Three Infinities

by satincolt



Category: Voltron: Legendary Defender
Genre: Introspection, M/M, No Angst, Stargazing
Language: English
Status: Completed
Published: 2018-07-11
Updated: 2018-07-11
Packaged: 2019-06-08 18:10:37
Rating: General Audiences
Warnings: No Archive Warnings Apply
Chapters: 1
Words: 1,405
Publisher: archiveofourown.org
Story URL: https://archiveofourown.org/works/15249015
Author URL: https://archiveofourown.org/users/satincolt/pseuds/satincolt
Summary: Three infinities, and the third is Shiro.Keith contemplates his life, infinity, the Universe, and his love for Shiro.





	Three Infinities

The solar winds of distant stars whistle in Keith’s ears, flipping his hair about gently while his gaze gets lost far in the deepest depths of the space yawning in front of him.  His thoughts run wild a thousand lightyears away from him.  Here, he feels so very alone.  It at once comforts and terrifies him.  All around him, the cosmos slowly revolve like celestial ballroom dancers completely unaware of the tiny speck of life floating between them.

 _It should be like this,_ he thinks, _that I’m insignificant in the grand scheme of this all._

But it’s not.  He’s far too important and it rattles him.  Why should he of all people be so critical to the welfare of life in the Universe?  He, who grew up alone and staring quietly into the stars, who turned his back on other humans in favor of drifting in the space inside his own head; he who now sits perched on the edge of the ship, his legs dangling out into the void, so exquisitely alone and so comforted by that odd fact?

Beneath his feet—but beneath is such a relative term; there is nothing objective this deep in space, unmoored from the sensibilities of a planet—a hundred million miles beneath his feet, Keith watches a nebula so enormous it feels like he could reach out and drag his toes through its dust.  The false-color images of heavenly bodies are just that:  false.  Eye-to-eye with a nebula that’s never even been conceived of by human eyes, Keith’s heart aches faintly at how dim, how monochromatic, the birth of new stars truly is.  It is painstakingly slow, the vast scale of it blunting the violence of the fission and fusion of billions of tons of incomprehensibly ancient elements.

The Universe has carried on without him for eternity.  Keith’s successes and failures have never meant anything to it; his nineteen years meager even on planet Earth but meaning even less to hundred-thousand-year-old infant stars.  It doesn’t matter if he will ever make mistakes, because everything will carry on regardless.  The galaxies will continue to spin and stars continue to burn just as they always have and always will.  Keith is just a tiny nip of them that has coalesced into something capable of admiring, however feebly, the rest of it all.

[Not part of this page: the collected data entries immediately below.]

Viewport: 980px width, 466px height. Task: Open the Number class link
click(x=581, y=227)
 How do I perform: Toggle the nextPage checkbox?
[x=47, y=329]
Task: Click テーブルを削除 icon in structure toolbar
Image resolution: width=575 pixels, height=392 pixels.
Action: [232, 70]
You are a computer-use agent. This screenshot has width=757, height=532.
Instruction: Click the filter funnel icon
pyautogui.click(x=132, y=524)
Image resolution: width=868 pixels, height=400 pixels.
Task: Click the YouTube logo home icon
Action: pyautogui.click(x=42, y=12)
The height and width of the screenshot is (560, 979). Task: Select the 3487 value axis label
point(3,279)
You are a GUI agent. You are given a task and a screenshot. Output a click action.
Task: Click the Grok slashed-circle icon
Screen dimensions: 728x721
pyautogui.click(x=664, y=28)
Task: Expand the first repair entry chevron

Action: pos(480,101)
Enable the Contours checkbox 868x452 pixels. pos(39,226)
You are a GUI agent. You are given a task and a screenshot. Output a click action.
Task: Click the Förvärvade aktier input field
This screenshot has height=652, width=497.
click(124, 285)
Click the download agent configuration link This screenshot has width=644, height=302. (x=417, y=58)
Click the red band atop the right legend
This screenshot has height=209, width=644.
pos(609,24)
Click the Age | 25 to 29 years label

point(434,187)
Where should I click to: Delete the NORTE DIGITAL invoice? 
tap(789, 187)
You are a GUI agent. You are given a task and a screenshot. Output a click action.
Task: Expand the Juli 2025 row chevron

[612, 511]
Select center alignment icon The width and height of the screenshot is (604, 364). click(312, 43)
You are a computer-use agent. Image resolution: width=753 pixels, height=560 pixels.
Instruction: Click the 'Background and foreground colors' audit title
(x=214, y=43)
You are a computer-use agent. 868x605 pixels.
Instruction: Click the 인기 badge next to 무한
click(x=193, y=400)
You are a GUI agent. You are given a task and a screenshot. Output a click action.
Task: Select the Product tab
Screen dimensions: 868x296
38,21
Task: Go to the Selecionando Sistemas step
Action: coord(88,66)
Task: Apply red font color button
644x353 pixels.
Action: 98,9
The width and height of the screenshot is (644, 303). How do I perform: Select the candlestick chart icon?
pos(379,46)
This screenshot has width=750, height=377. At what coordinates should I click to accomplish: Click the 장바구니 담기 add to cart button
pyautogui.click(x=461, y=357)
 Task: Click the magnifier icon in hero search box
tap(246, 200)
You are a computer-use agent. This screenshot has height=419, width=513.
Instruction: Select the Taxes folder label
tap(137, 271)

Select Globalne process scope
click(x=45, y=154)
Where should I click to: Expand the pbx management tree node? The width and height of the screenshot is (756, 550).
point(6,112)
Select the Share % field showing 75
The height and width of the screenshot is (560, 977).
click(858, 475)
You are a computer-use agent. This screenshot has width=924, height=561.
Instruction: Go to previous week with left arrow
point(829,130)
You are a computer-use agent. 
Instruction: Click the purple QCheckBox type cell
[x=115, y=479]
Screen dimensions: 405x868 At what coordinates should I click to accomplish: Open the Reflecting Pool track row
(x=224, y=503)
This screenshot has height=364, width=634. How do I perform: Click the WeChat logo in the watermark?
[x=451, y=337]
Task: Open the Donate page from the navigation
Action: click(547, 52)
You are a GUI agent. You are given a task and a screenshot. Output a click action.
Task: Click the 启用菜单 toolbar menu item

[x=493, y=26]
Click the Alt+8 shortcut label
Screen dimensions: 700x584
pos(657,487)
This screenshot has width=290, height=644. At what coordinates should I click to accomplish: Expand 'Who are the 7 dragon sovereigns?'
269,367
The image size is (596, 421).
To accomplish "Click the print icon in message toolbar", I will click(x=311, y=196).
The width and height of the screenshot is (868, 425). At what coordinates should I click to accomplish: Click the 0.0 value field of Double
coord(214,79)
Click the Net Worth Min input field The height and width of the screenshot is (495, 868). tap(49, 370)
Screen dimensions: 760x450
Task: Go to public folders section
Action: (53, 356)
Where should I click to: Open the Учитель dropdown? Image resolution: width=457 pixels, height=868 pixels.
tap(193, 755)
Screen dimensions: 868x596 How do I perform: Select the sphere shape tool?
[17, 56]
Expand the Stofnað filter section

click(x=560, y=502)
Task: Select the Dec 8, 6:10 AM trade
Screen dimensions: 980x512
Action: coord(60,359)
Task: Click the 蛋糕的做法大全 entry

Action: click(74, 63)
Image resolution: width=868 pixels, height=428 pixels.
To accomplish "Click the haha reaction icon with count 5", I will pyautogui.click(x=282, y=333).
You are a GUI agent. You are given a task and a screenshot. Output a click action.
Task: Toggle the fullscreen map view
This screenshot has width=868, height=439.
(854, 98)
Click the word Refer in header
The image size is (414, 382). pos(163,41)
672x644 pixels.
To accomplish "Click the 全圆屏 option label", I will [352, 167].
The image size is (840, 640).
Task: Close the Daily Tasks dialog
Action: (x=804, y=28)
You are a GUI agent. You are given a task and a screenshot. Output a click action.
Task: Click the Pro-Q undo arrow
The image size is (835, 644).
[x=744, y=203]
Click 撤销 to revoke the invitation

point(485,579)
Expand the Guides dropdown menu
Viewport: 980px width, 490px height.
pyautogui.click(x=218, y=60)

Until now, that has all been true.  But with Keith becoming a Paladin of Voltron, every different nip of coalesced stardust, every buzzing bit of life so insignificant on its own, has cuddled together to form a living star that Keith has the responsibility of holding.  He gets to decide now which lives to sanction, which lives to dispose of.  It’s his hand that turns the fantastic electricity of life back into the slow-fast-freezing-hot stardust of the nebulae waltzing about him.  It’s absolutely too much.  Keith’s life is the culmination of accepting an insignificant spot in the Universe.  He isn’t capable of holding any more importance because he was never designed to, never made himself ready to.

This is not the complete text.